Sedangkan untuk biaya tol di Jepang
berlaku sama baik di kota Tokyo maupun kota lainnya yaitu sekitar 600
yen untuk jarak terdekat dan 3.000 yen untuk jarak terjauh.
Apabila
terjadi pelanggaran terhadap aturan dalam berkendaraan, pemerintah
Jepang memberlakukan sanksi yang sangat ketat mulai dari sanknsi
teringan yaitu berupa denda sampai yang terberat yaitu hukuman kurungan.
Ia
mencontohkan pelanggaran terhadap aturan parkir akan dikenakan denda
6.000 yen (Rp 600.000). Menelepon pada saat mengemudikan kendaraan
dikenakan denda 6.000 yen. Pelanggaran terhadap rambu maupun lampu
lalu-lintas dikenakan denda 15.000 yen.
"Apabila terjadi
pelanggaran berulang akan dikenakan pencabutan Surat Izin Mengemudi
(SIM) dari pelanggar tersebut. Pencabutan Surat Izin ini sangat
dihindari oleh pengemudi mengingat proses pembuatan SIM yang sangat
ketat dan diperlukan waktu jeda yang cukup lama untuk dapat memperoleh
kesempatan kembali mendapatkan SIM," jelas Popik.
Salah satu
faktor lain yang mendukung Jepang mengalihkan warga yang menggunakan
kendaraan pribadi ke transportasi umum yaitu tingginya harga BBM yang
diberlakukan pemerintah. Saat ini harga BBM di Jepang berkisar antara
140 sampai dengan 170 yen per liter (Rp 17.000) tergantung kualitas
BBM-nya.
Selain itu, menurutnya masih ada satu langkah lagi yang
dianggap paling berperan dalam membatasi jumlah kendaraan di Jepang.
Popik menjelaskan, pemerintah Jepang sangat ketat dalam menerbitkan Buku
Kepemilikan Kendaraan Bermotor (BPKB) dan Surat Tanda Nomor Kendaraan
(STNK).
Pemilik kendaraan bermotor harus dapat menunjukkan bukti
bahwa telah memiliki tempat parkir untuk kendaraan yang akan dibelinya,
atau telah melakukan sewa kontrak untuk parkir kendaraan yang lokasinya
maksimum sejauh 2 km dari kediaman pemilik dengan biaya sewa sekitar
30.000 sampai 40.000 yen perbulan.
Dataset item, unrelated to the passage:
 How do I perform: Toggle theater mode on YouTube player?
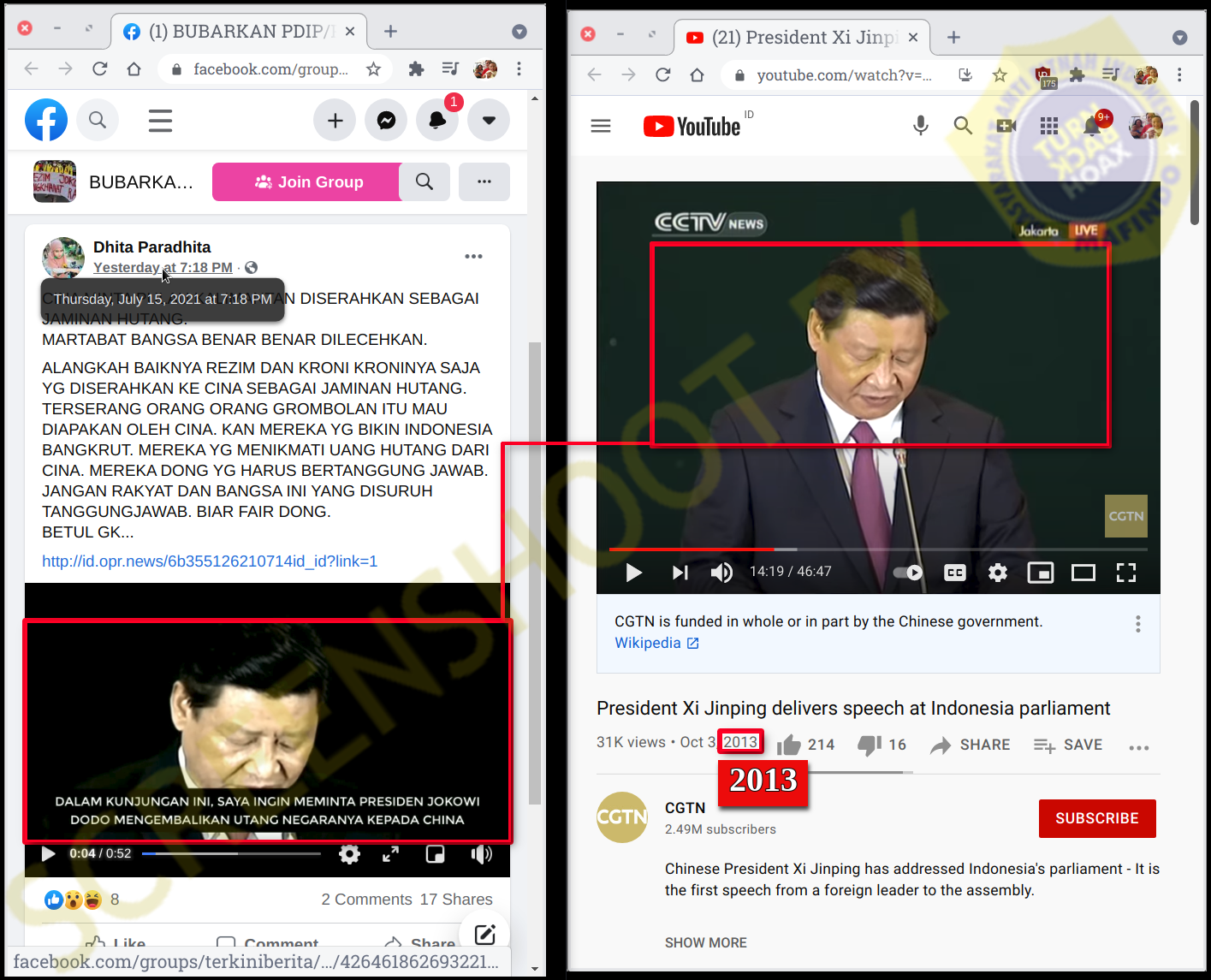[x=1083, y=573]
Terhadap tempat parkir baik yang
dimiliki sendiri atau kontrak sewa dapat dilakukan pembuktian atas
lokasi yang diajukan pemilik oleh pejabat yang berwenang.
"Dengan
demikian apabila seseorang berniat membeli kendaraan bermotor baru maka
mau tidak mau harus menjual kendaraan yang lama atau apabila kendaraan
tersebut tidak laku untuk dijual akan dilakukan pemusnahan (
scrapping) melalui jasa layanan
scrapping dengan biaya resmi mulai dari 70.000 sampai 150.000 Yen tergantung ukuran kendaraannya," jelas Popik.
Langkah-langkah
tersebut, ungkap Popik, diimbangi oleh pemerintah Jepang yang
mendelegasikan wewenangnya kepada pemerintah daerah untuk memenuhi
kebutuhan masyarakat dalam bertransportasi, dan mendorong pihak swasta
dalam menyediakan kendaraan angkutan umum yang memadai serta mudah
ditemui dan relatif dapat menjangkau hampir seluruh arah dan tujuan.
Pemerintah
Jepang sangat memprioritaskan penggunaan angkutan umum mempergunakan
kereta api dan bus. Keberpihakan pemerintah Jepang terhadap angkutan
umum terlihat dari pemberian kompensasi khusus kepada pengusaha angkutan
umum melalui kemudahan dan keringanan pajak hingga pemberian subsidi
agar harga tiketnya terjangkau oleh masyarakat.
Untuk menjaga
agar kualitas sarana serta prasarana angkutan umum seperti bus dan
kereta api selalu memenuhi standar pelayanan yang telah ditetapkan,
pemerintah selain menetapkan peraturan terhadap pengoperasian kendaraan
angkutan umum juga melakukan pengawasan terhadap kualitas sarana dan
prasarana dari keseluruhan sistem yang ada.